For around $300 you’ll have a very hard time finding a better pair of headphones in terms of accuracy, staging and comfort. I regularly wear these headphones all day (literally) and actually miss them when I take them off because they are SO comfortable. I have a shaved head so there’s no hair to add padding for headphones and most become uncomfortable in time, but the AD900s are hands-down the most comfortable thing I’ve ever worn on my head (including hats and beanies)!

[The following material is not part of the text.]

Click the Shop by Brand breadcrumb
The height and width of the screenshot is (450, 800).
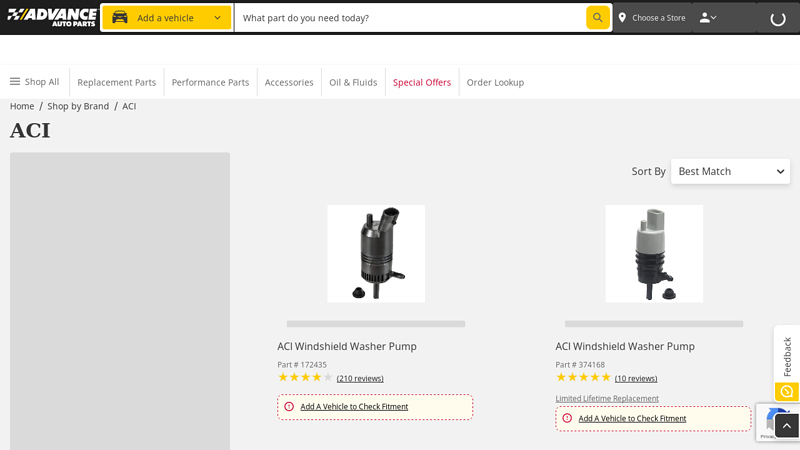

If you love bass from a variety of music, don’t jump at the AD900s until you’ve had a good listen to a range of tracks to see if the “realistic” bass is enough for you. If accuracy, detail and clarity is your thing, do yourself a favour and check these out. If you’re not sure what you like you should definitely give the AD900s a try, but make sure you listen to them for a little while on a range of tracks before making your mind up. Most of us aren’t used to the kind of unbiased sound they give and you may feel a little underwhelmed at first, but give them some time, close your eyes and explore the music a bit – you might be surprised.

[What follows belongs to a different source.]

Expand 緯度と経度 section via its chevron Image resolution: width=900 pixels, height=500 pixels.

All-in-all I just love these headphones and often find myself turning to these instead of high quality speaker setups. I love the accuracy, detail and intimacy of the sound. If you’re buying headphones and have around $300 to spend you should definitely check these out. Even if you’re spending significantly more than $300, take a listen to the ATH-AD900s because they will embarrass many more expensive models.

Overall Rating: 7 / 10

Additional Note: The model below the AD900s is the ATH-AD700 and although Audio Technica completely missed the mark on the colour scheme (purple and gold), they’re an excellent headphone. There is absolutely no doubt that the AD900s are significantly better and are worth the extra $$$. The build quality and sound quality are both upgraded on the AD900s, but check out the AD700s if the AD900s are more than you want to spend.